[LISTED RECORDS — start]

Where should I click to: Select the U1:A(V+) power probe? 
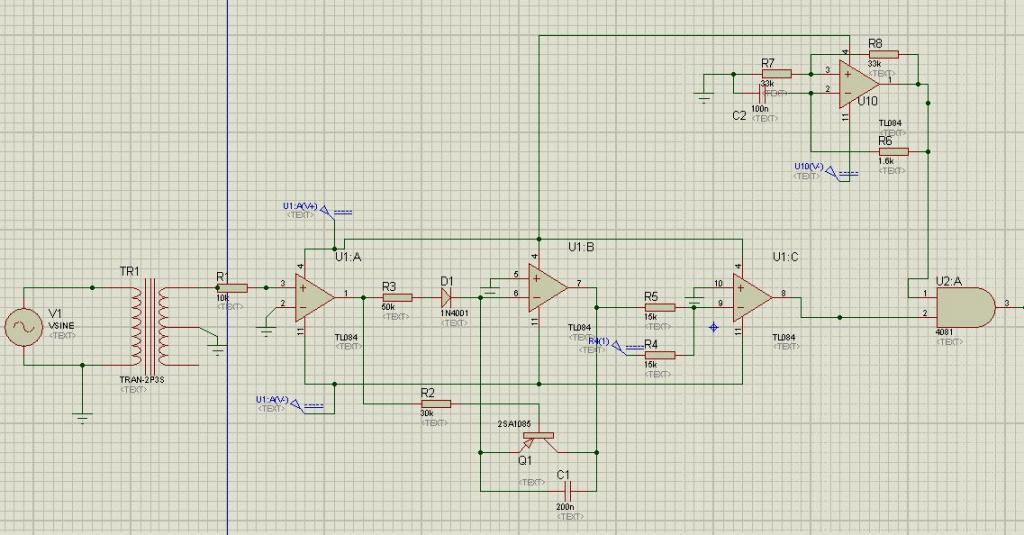coord(320,210)
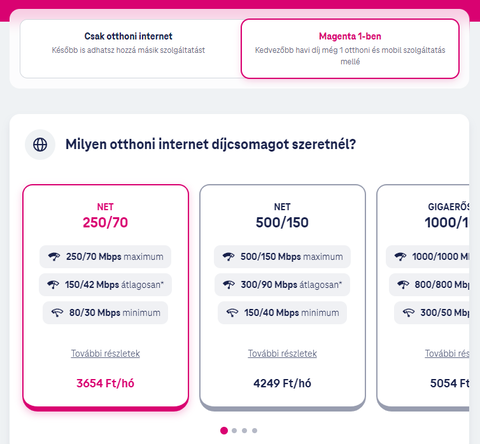Choose the NET 250/70 plan card
Screen dimensions: 480x444
[x=106, y=297]
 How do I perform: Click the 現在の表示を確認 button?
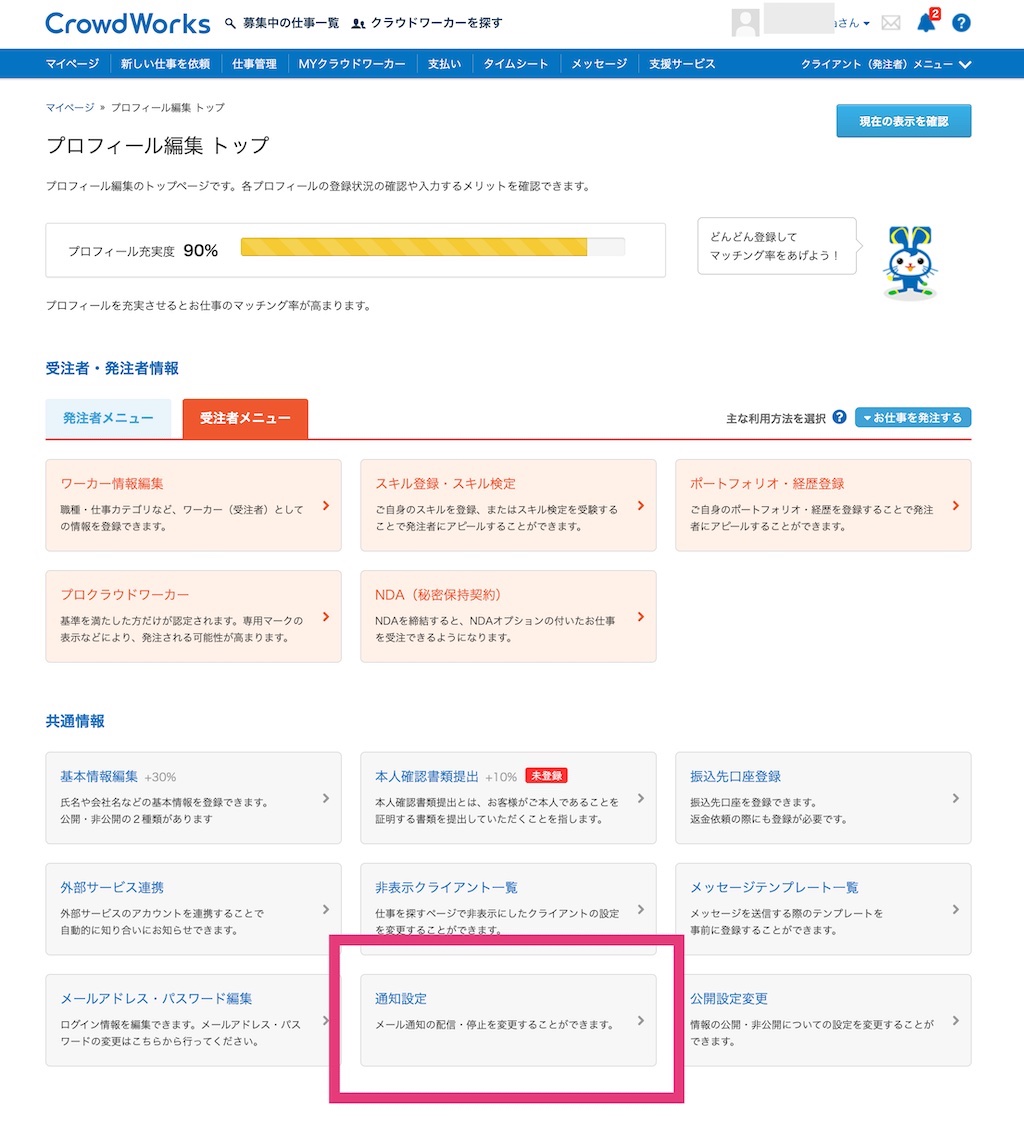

[LISTED RECORDS — finish]

Repeat all of the entries above word for word and omit the pictures.

Where should I click to: Select the U1:A(V+) power probe? 
coord(320,210)
Choose the NET 250/70 plan card
Screen dimensions: 480x444
[x=106, y=297]
 How do I perform: Click the 現在の表示を確認 button?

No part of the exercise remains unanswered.